Ugandans are rich, but I guess you know that already. In case you didn’t, last week’s exposure of what hundreds of them spend to buy a pen is enough to convince you.

Our central bank, the Bank of Uganda, last August bought 350 ball point pens for its guests who were invited for a party to celebrate its 50th anniversary. Each pen cost at least Sh10,000 (yes, that’s Kenyan shillings)! One wonders, do they have auto-correct when you write with them?

But my chemistry teacher used to say that to every rule there is an exception. So, while most of us Ugandans think big and rich, there are still some few fellows trapped in a poverty mindset.

These are mostly Members of Parliament on the Committee on Statutory Authorities and State Enterprises (Cosase).

Now these poverty-driven MPs on Cosase have apparently never seen a pen that costs Sh10,000 ($100). So they are now insisting that the bank officials go and bring the pens for them to confirm. That is the problem with these poor people.

If you invite guests and give them presents in August 2016, how can you call them back, exactly one year later, and demand that they bring the gift you gave them so that you show it to MPs?

Is that how cultured and well-behaved people behave? After you give somebody a gift and they have said thank you, the matter should end there.

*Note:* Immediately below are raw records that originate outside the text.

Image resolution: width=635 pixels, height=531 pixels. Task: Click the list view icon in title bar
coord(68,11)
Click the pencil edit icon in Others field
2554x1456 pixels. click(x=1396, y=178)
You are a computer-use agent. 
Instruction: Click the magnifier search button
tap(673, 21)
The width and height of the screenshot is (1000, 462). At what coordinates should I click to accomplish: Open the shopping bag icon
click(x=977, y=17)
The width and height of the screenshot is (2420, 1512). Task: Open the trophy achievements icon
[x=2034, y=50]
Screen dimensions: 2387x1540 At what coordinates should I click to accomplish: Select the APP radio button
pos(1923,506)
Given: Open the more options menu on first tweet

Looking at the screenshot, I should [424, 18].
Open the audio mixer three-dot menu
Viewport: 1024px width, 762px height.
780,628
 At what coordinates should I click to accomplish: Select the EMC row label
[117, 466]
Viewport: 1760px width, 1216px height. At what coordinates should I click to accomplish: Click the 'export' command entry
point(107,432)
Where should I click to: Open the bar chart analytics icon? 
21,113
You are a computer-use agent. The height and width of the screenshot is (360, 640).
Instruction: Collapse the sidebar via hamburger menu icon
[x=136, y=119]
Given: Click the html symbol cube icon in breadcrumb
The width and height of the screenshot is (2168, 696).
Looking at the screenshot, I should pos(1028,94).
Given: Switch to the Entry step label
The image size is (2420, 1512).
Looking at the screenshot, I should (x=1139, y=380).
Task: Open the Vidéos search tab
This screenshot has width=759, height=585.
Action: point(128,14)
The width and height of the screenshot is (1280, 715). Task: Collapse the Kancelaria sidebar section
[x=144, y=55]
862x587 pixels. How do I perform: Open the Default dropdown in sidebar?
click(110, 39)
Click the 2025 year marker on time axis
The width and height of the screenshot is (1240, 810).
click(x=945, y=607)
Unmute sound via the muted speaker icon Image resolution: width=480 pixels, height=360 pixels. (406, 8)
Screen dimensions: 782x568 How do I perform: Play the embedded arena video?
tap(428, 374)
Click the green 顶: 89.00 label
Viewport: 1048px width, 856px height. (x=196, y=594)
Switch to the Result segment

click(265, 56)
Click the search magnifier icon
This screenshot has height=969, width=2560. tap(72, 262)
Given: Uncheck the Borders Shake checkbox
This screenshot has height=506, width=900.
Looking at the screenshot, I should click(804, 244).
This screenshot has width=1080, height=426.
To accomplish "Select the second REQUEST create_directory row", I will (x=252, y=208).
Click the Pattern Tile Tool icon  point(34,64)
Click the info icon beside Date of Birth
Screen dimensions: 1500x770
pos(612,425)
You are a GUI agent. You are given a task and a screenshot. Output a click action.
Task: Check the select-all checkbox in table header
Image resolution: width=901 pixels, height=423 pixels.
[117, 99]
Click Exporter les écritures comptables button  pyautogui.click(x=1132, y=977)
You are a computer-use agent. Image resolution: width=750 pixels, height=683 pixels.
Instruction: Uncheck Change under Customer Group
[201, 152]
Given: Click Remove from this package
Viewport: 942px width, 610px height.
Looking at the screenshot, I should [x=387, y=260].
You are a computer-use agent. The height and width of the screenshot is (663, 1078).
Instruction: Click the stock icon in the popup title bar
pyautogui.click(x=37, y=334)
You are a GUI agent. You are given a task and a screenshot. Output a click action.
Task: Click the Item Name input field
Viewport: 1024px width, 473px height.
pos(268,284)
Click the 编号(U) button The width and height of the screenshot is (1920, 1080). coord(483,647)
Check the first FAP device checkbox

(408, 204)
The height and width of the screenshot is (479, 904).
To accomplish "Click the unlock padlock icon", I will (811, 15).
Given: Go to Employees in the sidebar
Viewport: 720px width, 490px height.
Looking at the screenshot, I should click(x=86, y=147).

You cannot tell them to produce the gift 12 months later so that you show other people that this is what I gave so and so.

These Cosase MPs are even demanding the documents of purchase for the pens. Surely, is that how we do things? When is the last time these MPs bought a gift for someone in a supermarket with the price tags on? Have they forgotten that the first thing you do in such a situation is to scrap off the price tag so that the recipient of the gift does not know how cheap or expensive the gift was?

Well-mannered people do not go around giving you a gift and then attaching the receipt of purchase. But the MPs want the bank officials to produce all the documents calling for supply of pens, invoices, orders, delivery notes and receipts. After the whole world has seen these, do they think the recipients of the gifts will feel happy about their ballpoint pens?

However, whatever the motive of these MPs, the bank officials who bought the pens will not go to prison. Guess what the good news is? The commissioner of Uganda Prisons thinks the pens are rather cheap.

Some other chap who was as angry as the MPs about the Sh10,000 pens furiously asked on social media if there is a place anywhere in Uganda’s prisons for people who buy pens at such a price and tagged the commissioner of prisons.

The good prisons chief answered back promptly, saying his own pen cost him some $150 three years back.

He even named the specific bookshop in Kampala where he bought it, just in case the doubting Thomases thought he had bought it in Switzerland or some expensive place abroad.

Thing is, we are rich but we still have a problem of a few poverty minded people.